"Help me Please" or how to use AsyncIOScheduler

I want to use AsyncIOScheduler in Sanic like this:

> from apscheduler.schedulers.asyncio import AsyncIOScheduler
> 
> @app.listener('before_server_start')
> async def initialize_scheduler(app, loop):
>     scheduler = AsyncIOScheduler()
>     scheduler.add_job(example_function, 'interval', seconds=20, max_instances=1, coalesce=True)
>     scheduler.start()
> 
> if __name__ == "__main__":
>     app.run(host="127.0.0.1", port=8081, workers=17, debug=True, backlog=300)

This working, but, unfortunately it runs on 17 workers, I want just one 
how I can do this?
1 Like

So I understand… you want the scheduler on one worker but sanic on 17? This sounds like a complex setup to try and pass data from one of the 17 processes back to the 1. If that’s the case, I’d suggest using a broker in between to pass messages. Perhaps I misunderstood?

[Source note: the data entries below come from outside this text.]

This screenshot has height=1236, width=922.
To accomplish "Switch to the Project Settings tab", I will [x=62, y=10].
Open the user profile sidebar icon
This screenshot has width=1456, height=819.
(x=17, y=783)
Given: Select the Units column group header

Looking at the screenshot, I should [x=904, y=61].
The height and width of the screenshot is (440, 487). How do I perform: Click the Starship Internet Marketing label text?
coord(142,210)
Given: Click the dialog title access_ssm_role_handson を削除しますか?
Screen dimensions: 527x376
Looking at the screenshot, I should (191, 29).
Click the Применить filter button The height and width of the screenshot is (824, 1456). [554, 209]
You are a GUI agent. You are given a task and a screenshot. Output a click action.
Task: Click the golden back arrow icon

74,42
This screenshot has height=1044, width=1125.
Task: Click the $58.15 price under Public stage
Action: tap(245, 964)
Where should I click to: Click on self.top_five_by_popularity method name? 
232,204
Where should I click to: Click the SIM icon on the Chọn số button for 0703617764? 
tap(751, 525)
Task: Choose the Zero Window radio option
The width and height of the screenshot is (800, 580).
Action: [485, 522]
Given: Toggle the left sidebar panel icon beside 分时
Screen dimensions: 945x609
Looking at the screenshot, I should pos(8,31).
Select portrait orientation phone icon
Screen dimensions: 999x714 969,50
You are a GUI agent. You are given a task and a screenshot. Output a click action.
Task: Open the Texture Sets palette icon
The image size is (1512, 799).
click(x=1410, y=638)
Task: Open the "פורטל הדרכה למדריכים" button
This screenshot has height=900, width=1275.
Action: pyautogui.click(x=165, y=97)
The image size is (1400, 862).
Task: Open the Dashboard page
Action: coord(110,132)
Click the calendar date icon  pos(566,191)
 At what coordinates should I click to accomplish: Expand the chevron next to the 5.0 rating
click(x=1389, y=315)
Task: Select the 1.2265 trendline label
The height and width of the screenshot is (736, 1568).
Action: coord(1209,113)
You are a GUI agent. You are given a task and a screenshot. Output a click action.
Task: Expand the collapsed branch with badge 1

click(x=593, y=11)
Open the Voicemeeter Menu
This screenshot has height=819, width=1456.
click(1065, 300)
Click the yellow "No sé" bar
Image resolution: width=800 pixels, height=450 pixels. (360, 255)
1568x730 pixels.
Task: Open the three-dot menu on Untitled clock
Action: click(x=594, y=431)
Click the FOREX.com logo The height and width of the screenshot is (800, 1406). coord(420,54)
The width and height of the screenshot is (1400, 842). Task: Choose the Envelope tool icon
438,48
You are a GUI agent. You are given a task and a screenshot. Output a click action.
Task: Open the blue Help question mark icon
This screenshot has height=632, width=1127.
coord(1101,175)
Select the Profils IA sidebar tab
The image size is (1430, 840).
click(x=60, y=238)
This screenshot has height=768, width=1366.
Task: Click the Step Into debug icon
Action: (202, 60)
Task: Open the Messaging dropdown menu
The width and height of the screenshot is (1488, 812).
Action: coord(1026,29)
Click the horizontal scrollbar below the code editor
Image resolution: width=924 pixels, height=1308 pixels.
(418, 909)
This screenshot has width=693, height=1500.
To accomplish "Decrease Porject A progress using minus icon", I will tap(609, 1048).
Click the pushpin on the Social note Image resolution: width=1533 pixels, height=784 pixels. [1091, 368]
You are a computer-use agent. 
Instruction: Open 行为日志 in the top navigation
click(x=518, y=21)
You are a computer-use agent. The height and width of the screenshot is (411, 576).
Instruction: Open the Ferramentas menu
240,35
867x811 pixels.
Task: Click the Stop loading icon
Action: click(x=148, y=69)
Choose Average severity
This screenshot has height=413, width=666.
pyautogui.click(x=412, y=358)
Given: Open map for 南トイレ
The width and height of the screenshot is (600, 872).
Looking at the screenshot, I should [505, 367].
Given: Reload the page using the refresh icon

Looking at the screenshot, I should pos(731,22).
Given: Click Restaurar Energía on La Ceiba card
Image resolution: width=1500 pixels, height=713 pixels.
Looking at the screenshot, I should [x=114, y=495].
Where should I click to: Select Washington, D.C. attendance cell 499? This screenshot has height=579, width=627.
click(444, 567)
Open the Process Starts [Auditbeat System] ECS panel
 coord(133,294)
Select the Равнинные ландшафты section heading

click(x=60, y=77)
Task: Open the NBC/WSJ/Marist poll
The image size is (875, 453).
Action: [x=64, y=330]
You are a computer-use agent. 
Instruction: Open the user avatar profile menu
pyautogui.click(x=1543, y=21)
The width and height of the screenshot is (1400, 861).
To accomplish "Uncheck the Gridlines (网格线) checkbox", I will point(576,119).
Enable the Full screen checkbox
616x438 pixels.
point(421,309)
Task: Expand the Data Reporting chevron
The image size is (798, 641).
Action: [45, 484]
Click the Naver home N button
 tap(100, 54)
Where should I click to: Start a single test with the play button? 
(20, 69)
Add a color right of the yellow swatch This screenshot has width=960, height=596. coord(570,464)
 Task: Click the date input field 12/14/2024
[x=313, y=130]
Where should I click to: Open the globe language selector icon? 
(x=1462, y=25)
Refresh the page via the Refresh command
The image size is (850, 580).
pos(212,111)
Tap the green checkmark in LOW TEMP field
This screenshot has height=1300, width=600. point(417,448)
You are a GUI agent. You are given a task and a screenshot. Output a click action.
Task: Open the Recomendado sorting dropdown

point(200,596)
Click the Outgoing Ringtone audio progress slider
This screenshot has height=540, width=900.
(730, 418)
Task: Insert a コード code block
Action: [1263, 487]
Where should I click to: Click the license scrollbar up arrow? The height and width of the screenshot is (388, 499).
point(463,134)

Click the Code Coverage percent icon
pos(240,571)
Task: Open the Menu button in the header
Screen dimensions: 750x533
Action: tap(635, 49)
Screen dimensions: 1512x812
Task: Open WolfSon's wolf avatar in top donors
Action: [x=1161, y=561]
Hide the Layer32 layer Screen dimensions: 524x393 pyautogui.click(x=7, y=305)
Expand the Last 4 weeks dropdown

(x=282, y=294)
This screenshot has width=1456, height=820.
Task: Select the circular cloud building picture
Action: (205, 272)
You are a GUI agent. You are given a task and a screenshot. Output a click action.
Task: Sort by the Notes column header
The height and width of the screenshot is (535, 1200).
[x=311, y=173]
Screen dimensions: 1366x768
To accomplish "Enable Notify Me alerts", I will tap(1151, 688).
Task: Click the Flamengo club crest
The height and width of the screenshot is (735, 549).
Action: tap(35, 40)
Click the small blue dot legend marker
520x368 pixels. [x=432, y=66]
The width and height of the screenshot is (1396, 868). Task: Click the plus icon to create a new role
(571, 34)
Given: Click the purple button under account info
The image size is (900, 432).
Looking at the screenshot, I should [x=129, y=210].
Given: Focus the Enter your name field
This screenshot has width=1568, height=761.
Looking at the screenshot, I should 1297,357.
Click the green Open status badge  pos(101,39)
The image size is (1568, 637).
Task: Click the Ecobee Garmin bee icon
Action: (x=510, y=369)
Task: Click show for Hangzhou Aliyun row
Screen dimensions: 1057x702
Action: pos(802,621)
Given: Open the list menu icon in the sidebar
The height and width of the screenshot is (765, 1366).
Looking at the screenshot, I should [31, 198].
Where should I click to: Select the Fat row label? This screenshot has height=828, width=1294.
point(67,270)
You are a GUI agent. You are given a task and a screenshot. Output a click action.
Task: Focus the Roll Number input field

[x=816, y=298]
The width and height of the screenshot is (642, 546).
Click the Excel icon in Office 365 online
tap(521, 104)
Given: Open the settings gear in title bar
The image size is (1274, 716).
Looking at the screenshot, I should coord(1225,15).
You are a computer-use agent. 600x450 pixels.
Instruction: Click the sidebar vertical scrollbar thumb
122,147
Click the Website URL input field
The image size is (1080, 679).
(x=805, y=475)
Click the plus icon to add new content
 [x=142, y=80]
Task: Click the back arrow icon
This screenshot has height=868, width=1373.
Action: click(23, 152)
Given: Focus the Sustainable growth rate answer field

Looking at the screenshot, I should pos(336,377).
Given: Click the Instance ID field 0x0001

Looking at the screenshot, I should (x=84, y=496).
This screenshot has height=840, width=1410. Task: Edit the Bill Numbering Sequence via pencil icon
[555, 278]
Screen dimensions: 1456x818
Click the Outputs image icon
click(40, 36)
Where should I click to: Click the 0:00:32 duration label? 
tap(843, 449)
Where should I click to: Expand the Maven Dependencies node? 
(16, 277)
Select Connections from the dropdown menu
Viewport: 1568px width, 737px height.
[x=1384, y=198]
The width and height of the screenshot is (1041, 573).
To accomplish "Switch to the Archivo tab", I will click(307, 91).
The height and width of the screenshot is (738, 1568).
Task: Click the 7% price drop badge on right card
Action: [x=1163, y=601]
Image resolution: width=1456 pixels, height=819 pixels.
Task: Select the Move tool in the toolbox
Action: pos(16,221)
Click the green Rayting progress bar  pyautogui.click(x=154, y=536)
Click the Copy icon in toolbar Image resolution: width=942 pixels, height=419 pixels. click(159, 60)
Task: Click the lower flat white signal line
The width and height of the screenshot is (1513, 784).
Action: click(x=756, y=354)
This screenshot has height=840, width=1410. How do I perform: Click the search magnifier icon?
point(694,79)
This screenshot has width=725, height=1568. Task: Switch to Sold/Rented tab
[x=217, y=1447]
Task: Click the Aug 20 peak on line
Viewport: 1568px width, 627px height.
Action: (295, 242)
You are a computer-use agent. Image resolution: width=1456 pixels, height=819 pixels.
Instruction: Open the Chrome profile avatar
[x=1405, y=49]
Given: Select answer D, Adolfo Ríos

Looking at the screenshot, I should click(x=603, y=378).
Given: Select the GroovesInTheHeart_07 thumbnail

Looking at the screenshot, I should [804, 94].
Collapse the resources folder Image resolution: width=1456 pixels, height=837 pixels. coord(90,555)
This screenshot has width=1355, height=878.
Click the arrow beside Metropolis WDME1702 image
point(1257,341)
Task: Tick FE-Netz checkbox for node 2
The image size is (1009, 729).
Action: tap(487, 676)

sorry for my English, i’m from Russia
Yes, you understand me a correctly, but i don’t want to add broker like selery or something like this, prometheus … in Sanic a exists scheduler, and maybe he can catch one of 17 workers and work correctly

This is not a trivial request. Under the hood, sanic is spinning up a new process for each worker. Are you familiar with python multiprocessing module? The only way that I know that you could do this without a broker or something like celery would be with multiprocessing.Pipe. And, to be able to get the pipe working with sanic… :thinking: I’d have to sit on that. I’m not sure it’s possible. When I am at a proper computer later I will take a look. I think the answer is that a MUCH more stable and scalable solution would be celery.

I used apscheduler in the same way. You can use multiprocessing.current_process() to get process(worker) name and pid. Name of worker will look like Process-1. Then, you can use if statement to distinguish each worker and set one of the workers(say Process-1) to run apscheduler.

Here is an example:

import multiprocessing
from apscheduler.schedulers.asyncio import AsyncIOScheduler

@app.listener('before_server_start')
async def initialize_scheduler(app, loop):
    worker = multiprocessing.current_process()
    if worker.name == 'Process-1':
        scheduler = AsyncIOScheduler()
        scheduler.add_job(example_function, 'interval', seconds=20, max_instances=1, coalesce=True)
        scheduler.start()

But I’ve to say, use the broker or separate scheduler into another application will be a better way because apscheduler still having some problem with asyncio, and in my case, this might break the functionality of the scheduler sometimes.